Mas como pode se dar essa descentralização e qual princípio a sustenta? 

Os habitantes dos bairros, das cidades e dos estados conhecem melhor suas realidades locais do que um político-burocrata de Brasília. Na democracia ateniense os assuntos eram discutidos na ágora, e todos os cidadãos podiam participar – embora bem poucos fossem os cidadãos –, nas democracias modernas as questões são decididas em gabinetes, e os interesses ali representados raramente são os das comunidades as quais as decisões se referem.  As questões devem ser decididas localmente, e só quando isso não for possível se deve recorrer a decisões centralizadas. 
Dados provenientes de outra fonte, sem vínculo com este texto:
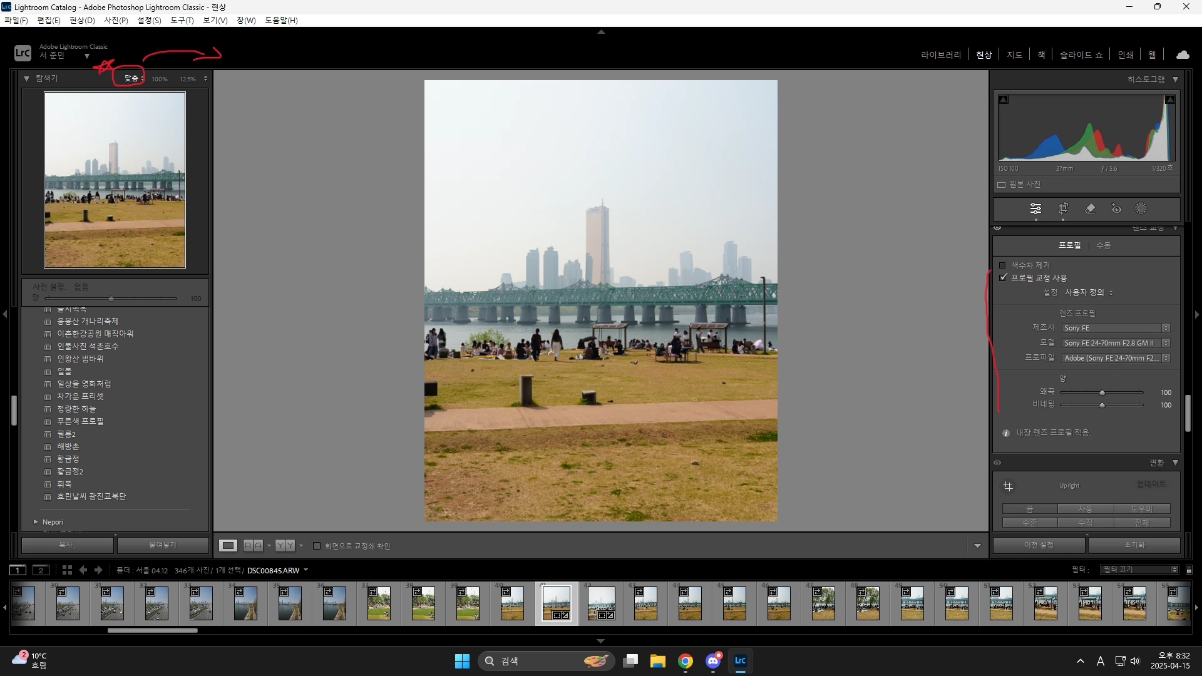
Task: Click the Upright guided tool icon
Action: [x=1008, y=486]
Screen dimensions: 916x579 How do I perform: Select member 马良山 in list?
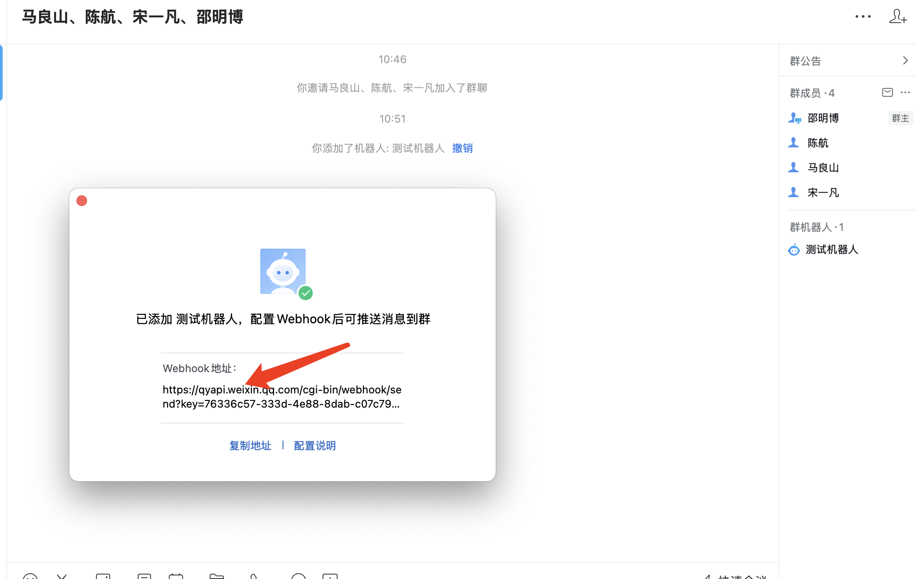pyautogui.click(x=823, y=168)
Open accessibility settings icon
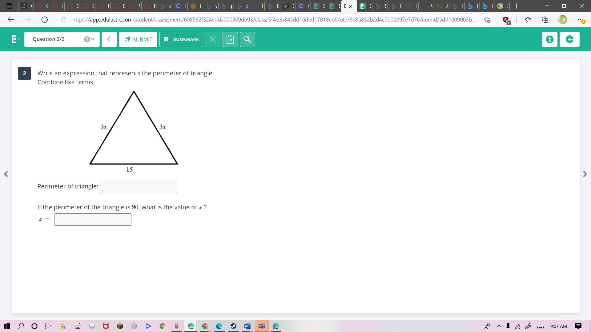This screenshot has width=591, height=332. (x=549, y=39)
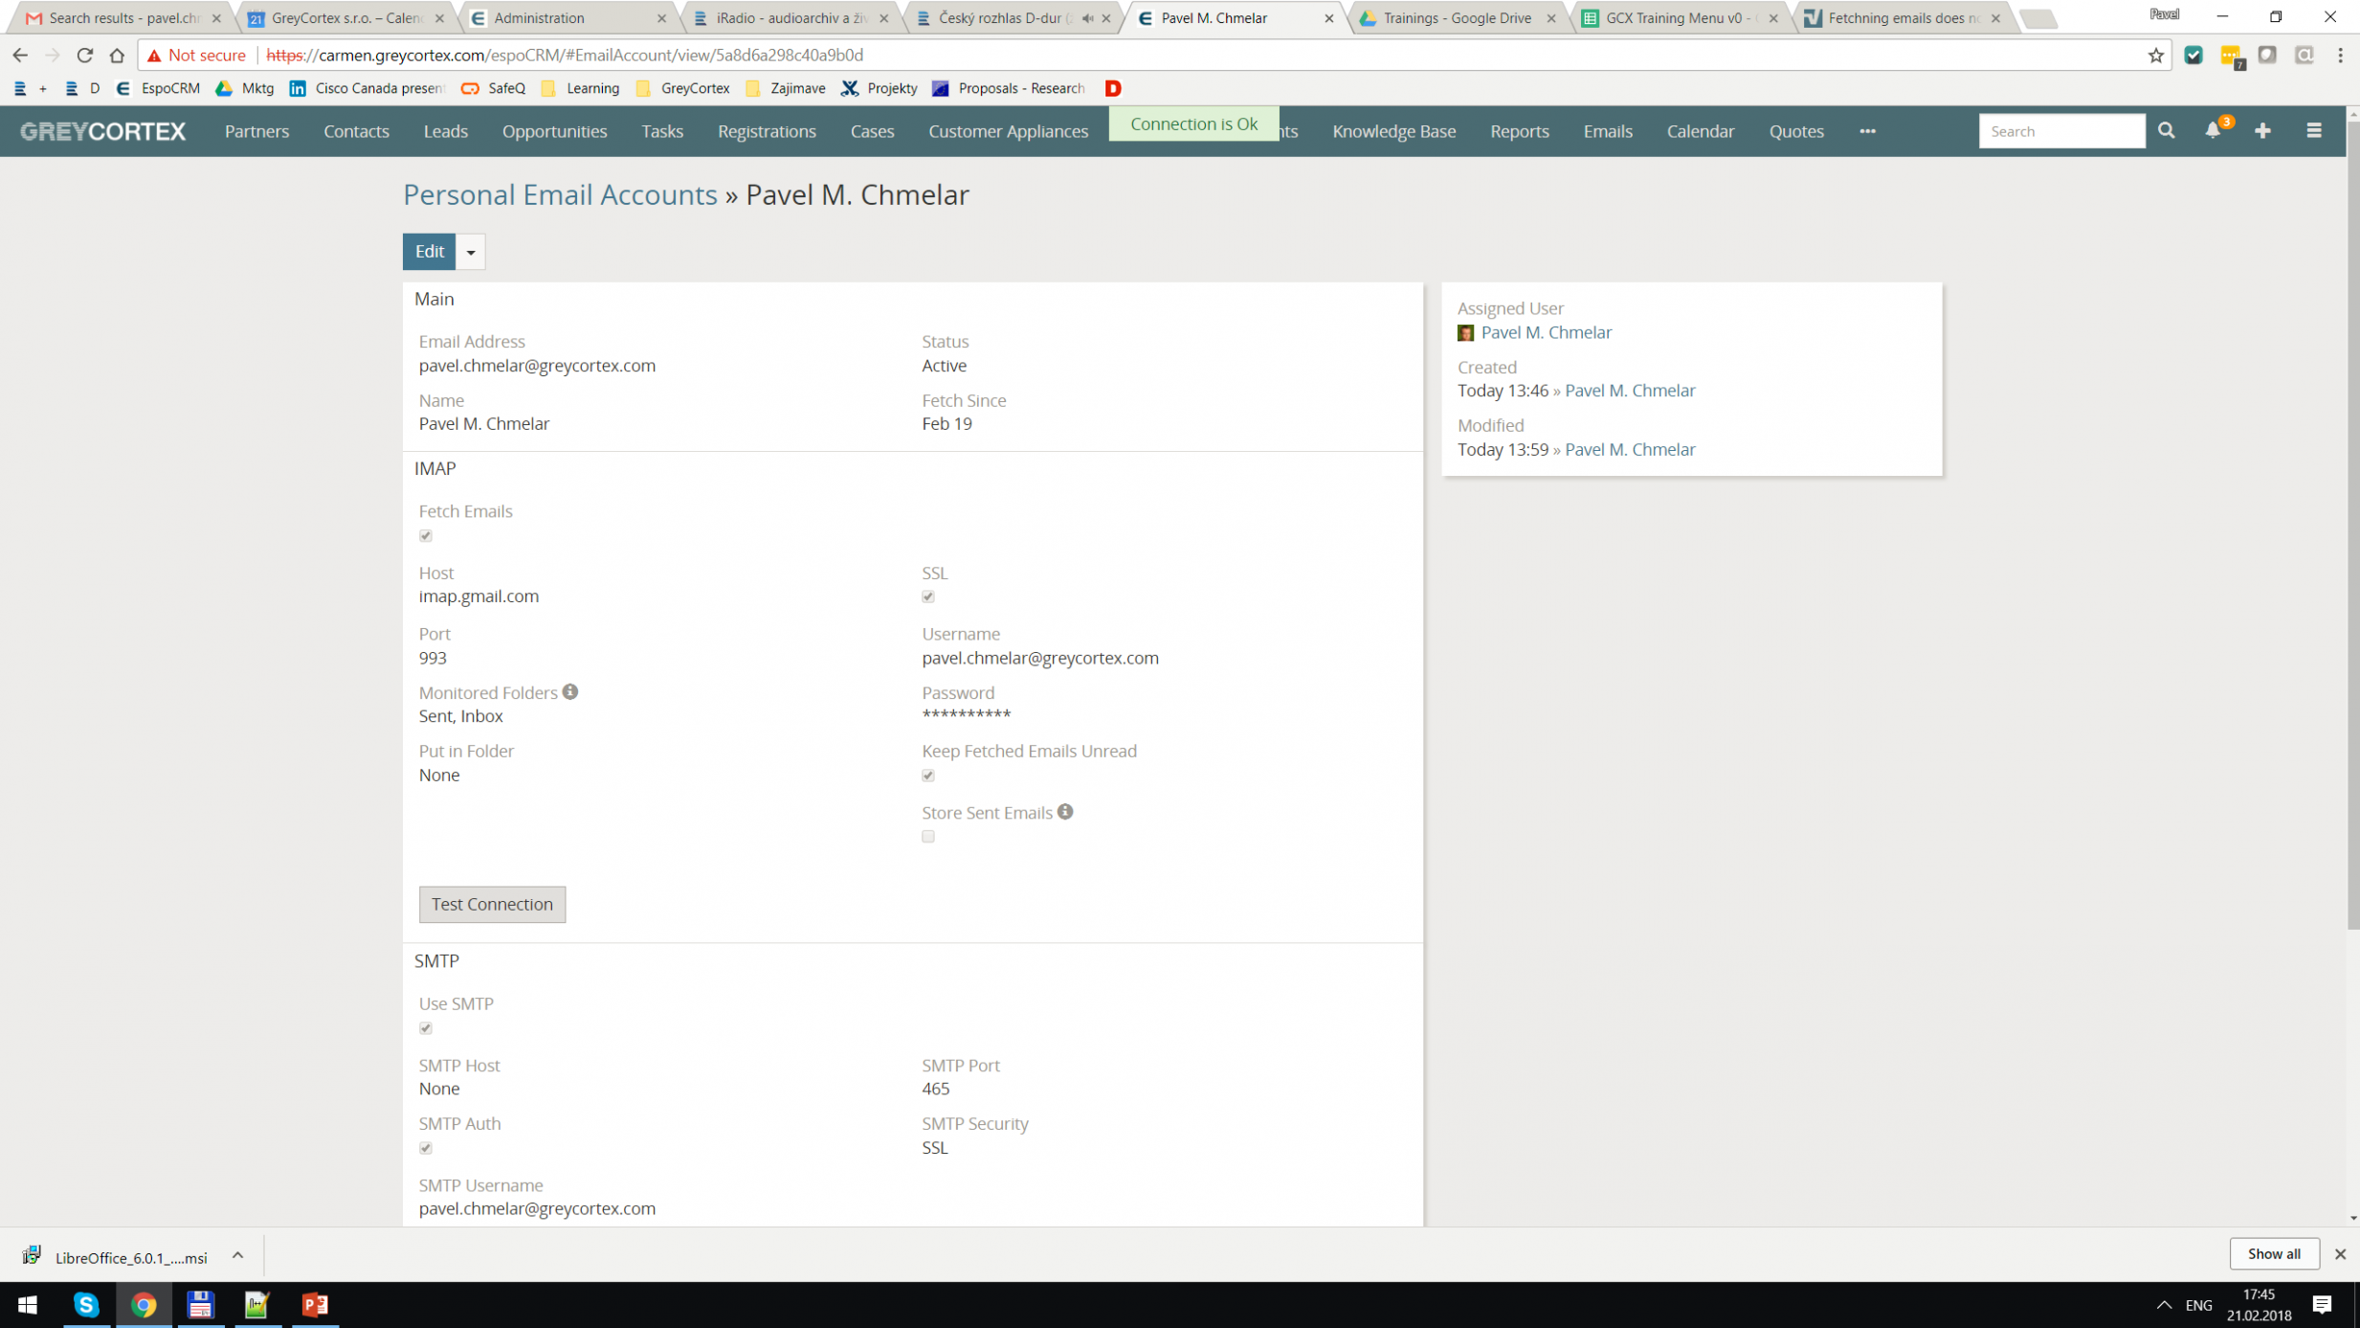Image resolution: width=2360 pixels, height=1328 pixels.
Task: Open the hamburger menu icon in navbar
Action: [2313, 131]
Uma pergunta, porém, pode surgir: nas esferas locais – estados e municípios – também não haveria políticos eleitos, já que a democracia moderna é representativa? E esses políticos não poderiam agir como os de cima? Mover a tomada de decisão de Brasília para estados e municípios não seria mudar o problema de lugar? A resposta é complexa! De certo modo, sim; nada impede que se constitua uma burocracia semelhante a de Brasília nos estados e municípios, e que os que exercem o poder político ajam como se age na capital federal, tolhendo a iniciativa popular, e substituindo-a por uma iniciativa popular falsificada, feita de conselhos populares cujos membros estão em completo acordo e submissão aos interesses ideológicos dos políticos-burocratas. Entretanto, mesmo que isso ocorresse, ainda haveria maiores possibilidades de reação devido à proximidade geográfica entre o centro de poder e o povo. O princípio que sustenta a descentralização é claro: as pessoas podem ser cidadãs nos seus bairros e em suas cidades, mas não o podem ser em uma república de dimensão continental. 
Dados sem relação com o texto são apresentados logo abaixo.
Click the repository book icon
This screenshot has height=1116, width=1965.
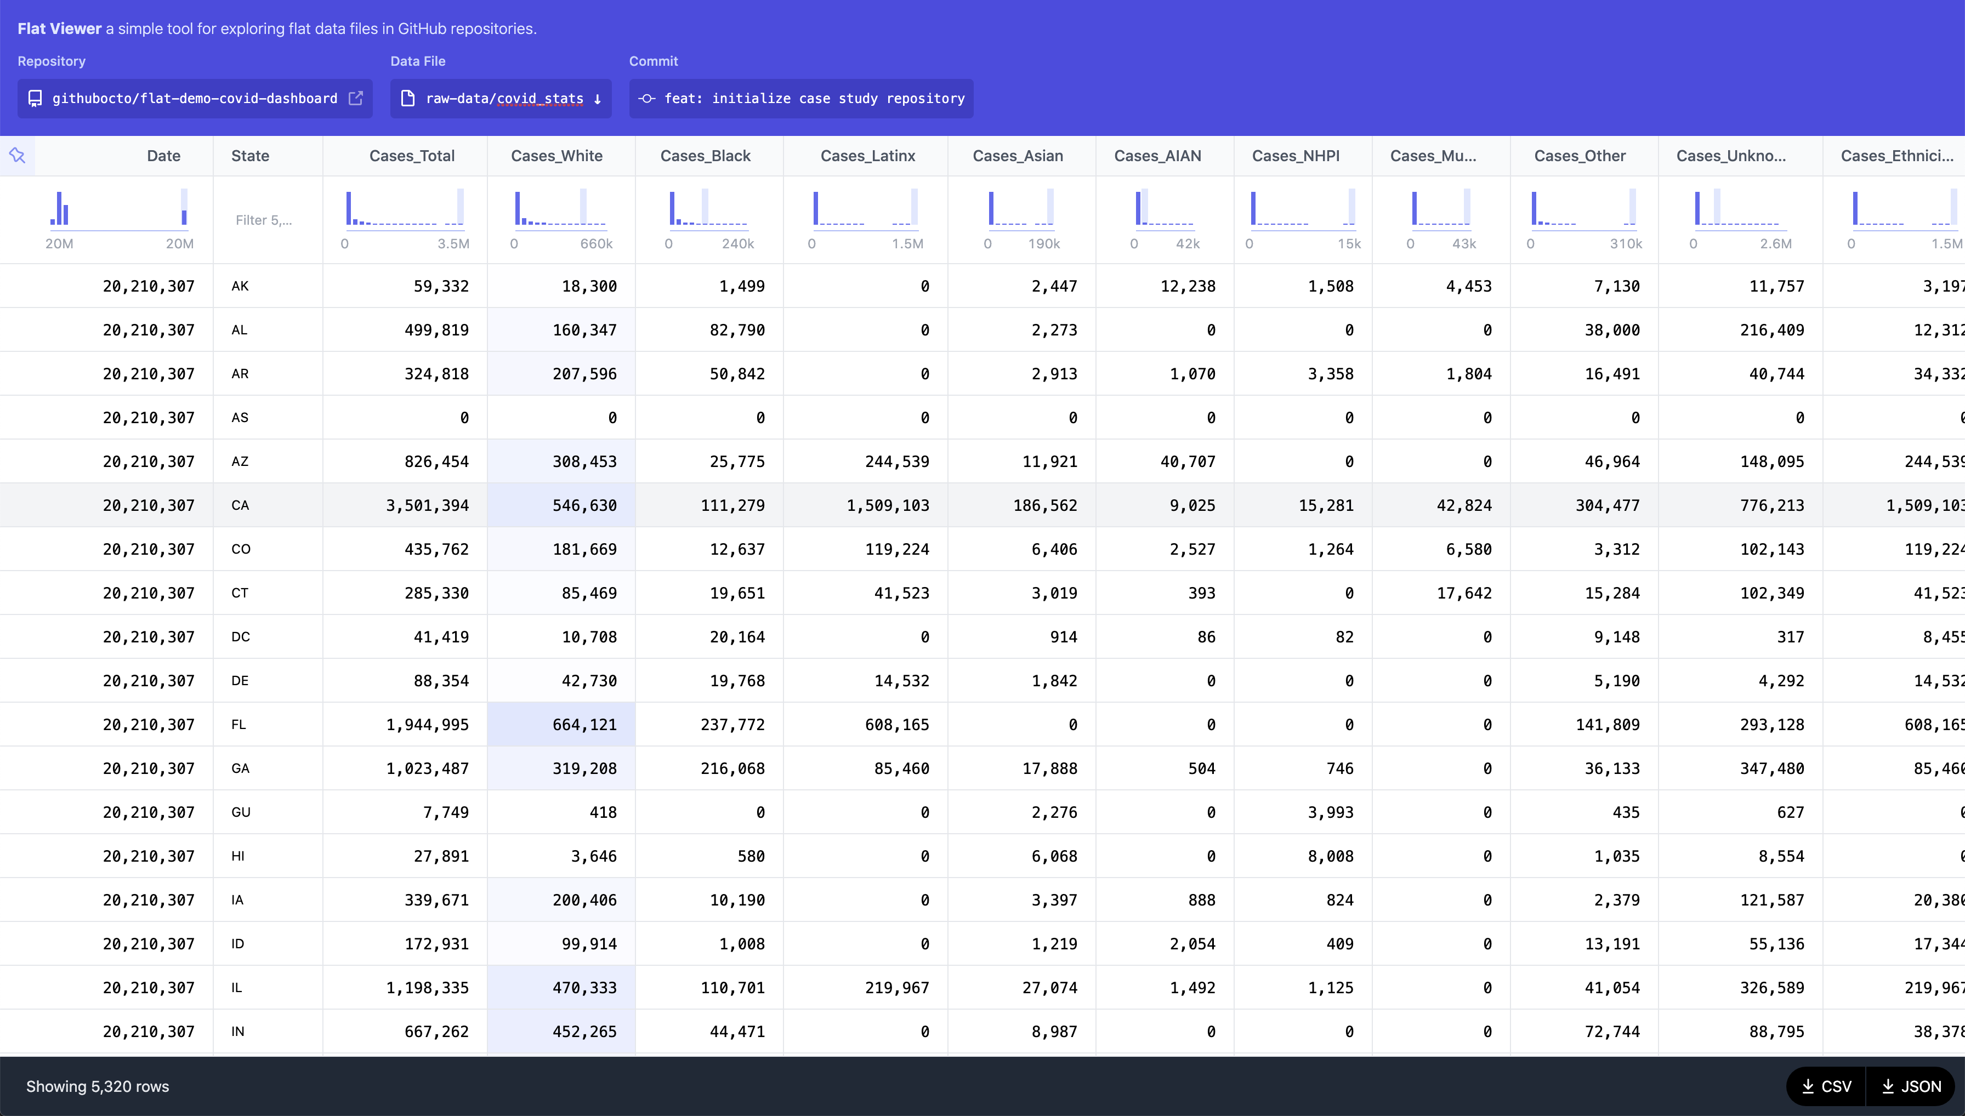pos(35,98)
A descentralização nas tomadas de decisão não basta, é necessário ainda mais para que haja democracia. É necessário que os cidadãos tomem iniciativas e que o Estado, no máximo, chancele as decisões – melhor seria quem nem isso fizesse. De um modo especial, isso deve ser válido no sistema educacional. As comunidades devem educar os seus filhos, e qualquer tentativa de imposição de uma visão de mundo que lhe seja alheia, por parte do poder estatal, deve ser repudiada. Entretanto, a principal iniciativa que os habitantes desta República devem poder tomar é expressar-se, já que as pessoas são cidadãs expressando sua opinião sincera acerca de um problema que as afligem, mas não podem sê-lo quando tudo o que dizem é sempre tomado pelos “intelectuais” e membros da imprensa como a maior estupidez. O Povo sem iniciativa não é cidadão, e sem cidadão não pode haver verdadeira democracia.


Gustavo Sanvezzo

*As opiniões do autor não representam a posição do Damas de Ferro enquanto instituição.